Problem statement:
Once the line containing "This screenshot has width=1500, height=401." is found, retype it and each line after it through the last entry below, word for word, and nothing else.

=-=-=

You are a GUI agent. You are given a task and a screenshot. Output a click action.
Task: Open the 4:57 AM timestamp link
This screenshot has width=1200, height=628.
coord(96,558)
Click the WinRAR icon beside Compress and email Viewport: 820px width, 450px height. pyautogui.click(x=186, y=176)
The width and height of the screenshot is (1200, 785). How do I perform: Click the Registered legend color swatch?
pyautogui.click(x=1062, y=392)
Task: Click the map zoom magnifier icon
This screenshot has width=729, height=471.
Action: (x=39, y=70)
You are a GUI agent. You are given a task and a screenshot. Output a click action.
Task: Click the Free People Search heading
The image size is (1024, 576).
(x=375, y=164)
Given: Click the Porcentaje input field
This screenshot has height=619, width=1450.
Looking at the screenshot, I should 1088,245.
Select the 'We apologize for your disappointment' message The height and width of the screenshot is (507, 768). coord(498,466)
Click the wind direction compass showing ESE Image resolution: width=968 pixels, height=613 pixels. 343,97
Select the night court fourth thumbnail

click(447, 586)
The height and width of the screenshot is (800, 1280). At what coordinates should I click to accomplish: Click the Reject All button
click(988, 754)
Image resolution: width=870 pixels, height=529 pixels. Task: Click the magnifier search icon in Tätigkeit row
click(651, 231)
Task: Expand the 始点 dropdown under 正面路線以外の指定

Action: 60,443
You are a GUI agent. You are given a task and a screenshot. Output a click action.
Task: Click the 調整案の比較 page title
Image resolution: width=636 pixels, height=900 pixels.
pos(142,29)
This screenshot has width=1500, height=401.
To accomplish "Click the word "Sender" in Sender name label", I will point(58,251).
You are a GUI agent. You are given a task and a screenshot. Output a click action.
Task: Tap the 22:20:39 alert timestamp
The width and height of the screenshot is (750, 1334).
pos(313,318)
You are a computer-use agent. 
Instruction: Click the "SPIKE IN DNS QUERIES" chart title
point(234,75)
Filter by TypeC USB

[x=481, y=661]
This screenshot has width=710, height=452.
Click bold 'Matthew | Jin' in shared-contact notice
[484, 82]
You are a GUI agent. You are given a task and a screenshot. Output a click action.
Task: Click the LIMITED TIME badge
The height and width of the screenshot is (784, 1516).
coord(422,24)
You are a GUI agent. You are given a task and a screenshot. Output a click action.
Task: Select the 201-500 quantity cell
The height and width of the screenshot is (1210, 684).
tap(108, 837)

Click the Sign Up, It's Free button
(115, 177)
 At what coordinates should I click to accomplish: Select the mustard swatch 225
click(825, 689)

=-=-=

Problem solution:
This screenshot has width=1500, height=401.
To accomplish "Click the word "Sender" in Sender name label", I will point(58,251).
You are a GUI agent. You are given a task and a screenshot. Output a click action.
Task: Tap the 22:20:39 alert timestamp
The width and height of the screenshot is (750, 1334).
pos(313,318)
You are a computer-use agent. 
Instruction: Click the "SPIKE IN DNS QUERIES" chart title
point(234,75)
Filter by TypeC USB

[x=481, y=661]
This screenshot has width=710, height=452.
Click bold 'Matthew | Jin' in shared-contact notice
[484, 82]
You are a GUI agent. You are given a task and a screenshot. Output a click action.
Task: Click the LIMITED TIME badge
The height and width of the screenshot is (784, 1516).
coord(422,24)
You are a GUI agent. You are given a task and a screenshot. Output a click action.
Task: Select the 201-500 quantity cell
The height and width of the screenshot is (1210, 684).
tap(108, 837)

Click the Sign Up, It's Free button
(115, 177)
 At what coordinates should I click to accomplish: Select the mustard swatch 225
click(825, 689)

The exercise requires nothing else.